Recent events suggest that market-oriented financial reform is gaining new traction on the right. See, for example, the address of Dallas Federal Reserve Bank president Richard Fisher at CPAC and the ongoing legislative collaboration between Senators David Vitter (R., La.) and Sherrod Brown (D., Ohio) on financial reform. Many center-right pundits have been calling for an end to Too Big to Fail and for breaking up various megabanks for a while, and now it looks like some of those serving in Washington are beginning to appreciate the wisdom of this cause.
Conservatives have an opportunity here to argue on behalf of a financial federalism that would attempt to ward off the dangers of asset concentration, revise limits on leverage for a variety of institutions, and draw clearer lines between various banking activities. Just as the political doctrine of federalism entails a broad distribution of government power (in federal, state, and local entities), financial federalism would put in place a financial system in which systemic risk is lessened through a broad distribution of capital and a variety of capital flows. Financial federalism would undo the distortions of Too Big to Fail. There are various economic, policy, and political reasons for Republicans to move toward market-oriented financial reform.
The influence of the financial system on the American economy is growing. According to recent numbers
from the U.S. census, the financial and insurance sector accounted for a bit more than 8.4 percent of GDP in 2010 (and that number does not include various sectors heavily influenced by finance, such as real estate and management). This is a huge change from the golden days of postwar prosperity. Throughout the 1950s, ’60s, and ’70s, the contribution of the financial and insurance system to GDP never rose above 5 percent
. According to census data, only manufacturing and real estate contribute more to private-sector GDP than finance does.
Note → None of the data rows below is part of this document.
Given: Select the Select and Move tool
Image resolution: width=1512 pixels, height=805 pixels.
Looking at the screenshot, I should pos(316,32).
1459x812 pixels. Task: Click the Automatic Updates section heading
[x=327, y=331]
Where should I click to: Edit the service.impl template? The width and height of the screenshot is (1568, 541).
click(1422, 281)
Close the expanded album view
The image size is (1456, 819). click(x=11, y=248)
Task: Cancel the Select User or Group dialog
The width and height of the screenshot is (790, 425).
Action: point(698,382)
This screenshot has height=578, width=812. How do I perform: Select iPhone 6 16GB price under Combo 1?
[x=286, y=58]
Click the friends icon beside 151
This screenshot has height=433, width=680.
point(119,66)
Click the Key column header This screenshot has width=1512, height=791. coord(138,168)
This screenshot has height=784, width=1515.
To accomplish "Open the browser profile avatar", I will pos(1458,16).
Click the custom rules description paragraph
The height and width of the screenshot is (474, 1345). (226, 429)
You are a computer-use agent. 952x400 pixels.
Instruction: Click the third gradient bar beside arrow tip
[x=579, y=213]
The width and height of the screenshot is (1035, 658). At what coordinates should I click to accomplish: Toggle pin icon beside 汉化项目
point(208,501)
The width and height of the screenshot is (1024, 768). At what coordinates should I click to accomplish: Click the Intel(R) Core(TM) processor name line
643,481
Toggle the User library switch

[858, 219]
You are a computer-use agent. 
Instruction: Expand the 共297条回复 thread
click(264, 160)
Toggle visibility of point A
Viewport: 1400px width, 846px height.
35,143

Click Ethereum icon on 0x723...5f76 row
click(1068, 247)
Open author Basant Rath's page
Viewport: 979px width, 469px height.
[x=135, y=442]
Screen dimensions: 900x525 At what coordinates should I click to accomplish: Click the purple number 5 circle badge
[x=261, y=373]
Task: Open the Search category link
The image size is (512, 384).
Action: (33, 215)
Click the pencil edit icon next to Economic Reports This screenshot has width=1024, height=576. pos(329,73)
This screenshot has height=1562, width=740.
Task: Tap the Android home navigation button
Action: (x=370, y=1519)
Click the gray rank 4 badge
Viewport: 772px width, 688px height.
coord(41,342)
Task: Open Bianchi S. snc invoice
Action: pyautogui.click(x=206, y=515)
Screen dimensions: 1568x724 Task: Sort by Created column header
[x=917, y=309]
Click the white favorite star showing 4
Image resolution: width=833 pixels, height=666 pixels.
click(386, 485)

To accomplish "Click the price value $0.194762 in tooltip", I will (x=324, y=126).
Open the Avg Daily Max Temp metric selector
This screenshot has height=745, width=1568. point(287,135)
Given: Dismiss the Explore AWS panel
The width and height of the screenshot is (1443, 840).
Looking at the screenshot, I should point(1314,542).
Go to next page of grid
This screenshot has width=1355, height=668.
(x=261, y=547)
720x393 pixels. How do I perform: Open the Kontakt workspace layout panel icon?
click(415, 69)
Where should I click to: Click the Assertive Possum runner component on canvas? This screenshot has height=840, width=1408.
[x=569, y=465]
Not only is finance bigger than ever, it’s also more concentrated. According to the Dallas Fed, the five largest banks held 17 percent of total market assets in 1970. In 2010, that figure was 52 percent. This is an astonishing climb in market concentration and market instability. Now, the failure of one megabank could unleash the Four Horsemen on the economy, and thus the federal government has a strong incentive to intervene on behalf of any megabank that seems on the verge of failure. The existence of such a concentration in banking assets could lead to a vicious circle of market vitiation: The continued existence of Too Big to Fail banks could encourage further federal subsidies of them, which in turn would strengthen the market position of such banks and make them even bigger. Critics of Dodd-Frank and the post-bailout financial system point out that such a perverse feedback loop already exists. Fisher and others argue that as long as any bank is Too Big to Fail, the banking sector will remain at best a hugely distorted market, one that favors the politically connected and encourages foolish risks.
As an antidote to these problems, Republicans and conservatives should advance a plan for federalism for the financial system, applying the principles of constitutional federalism to the marketplace; just as the American body politic is strengthened by having a variety of competing interests (at the local, state, and federal levels), the American financial system would benefit from a proliferation of competition. The Founders were skeptical about both an overriding singular federal authority and a few large states joining together to form a combine that could control the rest of the nation. Likewise, we should be concerned about a few large, interconnected financial institutions having disproportionate sway over the market and over government regulators. Breaking up big banks and establishing a financial regulatory system that draws clearer lines between different kinds of banking activity could accomplish a few goals that are amenable to conservative aims. Such reform would reestablish in banking a market where all institutions are small and separate enough to fail. Too Big to Fail has empowered a few select banks, giving them exaggerated influence in the marketplace. Breaking up these banks or placing new capital limits on them could eliminate this market-destroying risk.
Establishing clearer limits between different kinds of banking activity would allow for a proliferation of interest groups. The repeal of Glass-Steagall (a 1933 law separating investment banking from commercial banking) in 1999 possibly helped spur the increasing consolidation of banking assets and banking activities. Since Glass-Steagall’s repeal, finance has witnessed an intensified concentration of banking interests, with problematic results for the free market. As Luigi Zingales of the University of Chicago argues in his recent book A Capitalism for the People, the increasing consolidation of the financial industry gives it a more unified voice for influencing Congress. This influence helped shape the Bankruptcy Abuse Prevention and Consumer Protection Act of 2005, which significantly increased the power of creditors. A provision of this law gave extra-special protections to the holders of derivatives and led to increased confusion in the frantic days of the 2008 financial crisis. In an earlier era, Zingales argues, the banking industry would have been splintered into a variety of interests, which would have balanced each other out and thereby prevented large market-subverting measures from being passed. Whereas now a few monolithic forces influence government regulation, the financial system should be broken up into a set of competing interests. The competition could weaken the ability of a few political actors to influence regulation and wring disproportionate benefits from the government. A proliferation of interests could ensure that financial-industry regulations would at once be more limited and more conducive to the interests of the broader American economy.